I'm biased, as the Choice Mom of two young kids. But from my ongoing conversations with Choice Moms around the country, it makes sense to me that having a loving, focused mother who consciously WANTS to parent can be a very good thing for the child. As I write in my book, these mothers need to have a support network (which sometimes is tough for women accustomed to 'doing it alone'), they need to find long-term male role models to provide a balance of styles, they need to establish rituals in their family life so daily logistics don't simply wipe out connections, and they need to encourage separation and 'having another life' by example as well.

Most women who choose parenting are very eager to be this kind of conscious single parent.

10:05 AM  
Blogger Po Bronson said...

I agree with you, Mikki - I felt that these particular women in the article came across as self-centered, but from my own interviews I felt every one of the single mothers by choice I interviewed were selfless and generous mothers and their children would have a very positive environment to grow up in.

10:46 AM  
Anonymous Anonymous said...

It's fascinating that you chose Brave New World as a literary metaphor for the type of "shotgun wedding" you profess will occur regarding Single Motherhood by choice...has it been a while since you read the book? The children in Brave New World were made in factories, the adults in the society (save the savage) wanted nothing to do with a serious relationship, let alone a child or marriage.

6:20 PM  
Blogger Ashley Merryman said...

I'm sorry, but I don't understand your critique. Am I missing something? First, I said "a la" -- as in, influenced by or suggestive of. And your comment is exactly the point I thought I was making.

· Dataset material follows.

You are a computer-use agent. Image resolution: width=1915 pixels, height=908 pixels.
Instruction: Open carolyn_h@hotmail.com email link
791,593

In the case made in the article, we heard of children produced in a clinical (i.e. a factory) environment by a father's sperm: the male has no interest in becoming involved in a relationship or having any dealings whatsoever with his progeny -- but wanting only a financial reward. And the women promise never to have any relationship with him. Several of those profiled don't even want a relationship with anyone at all -- they're in relationships only for the sex (soma).

Then comes the shotgun: some of the fathers are forced into a relationship later on, by the sheer presence of the child, because the women band together his gene line and declare him part of the family.

Pretty Huxley to me.

10:28 PM  
Anonymous Anonymous said...

I was offended by the comment "It's not like they are lesbian couples" I am a lesbian and I am looking for a sperm donor in order to concive my child and i feel if you have the love and affection a child needs to live and thrive on then money is no object.If you keep your child close and be honest and open with them then they won't stray and have kids before they are ready or hang out with wrong crowds. Before you people judge think about your readers and how they feel. Beyond everyones beliefs the gay and lesbian community have feelings too. So think before you speak out on them without knowing the background. Thank you for your time. I hope everyone has a fantastic day...

11:54 AM  
Blogger Ashley Merryman said...

From Ash:

I didn't write the comment that you objected to, so I can't say for sure, but the article was about women in relationships with men. I don't think the earlier comment was suggesting anything negative towards lesbian women - it was just pointing out that the women in the article have a choice, compared to lesbian mothers who don't same options. So if anything, I read the comment as being more sympathetic to a lesbian mother's situation than to those women profiled in the piece.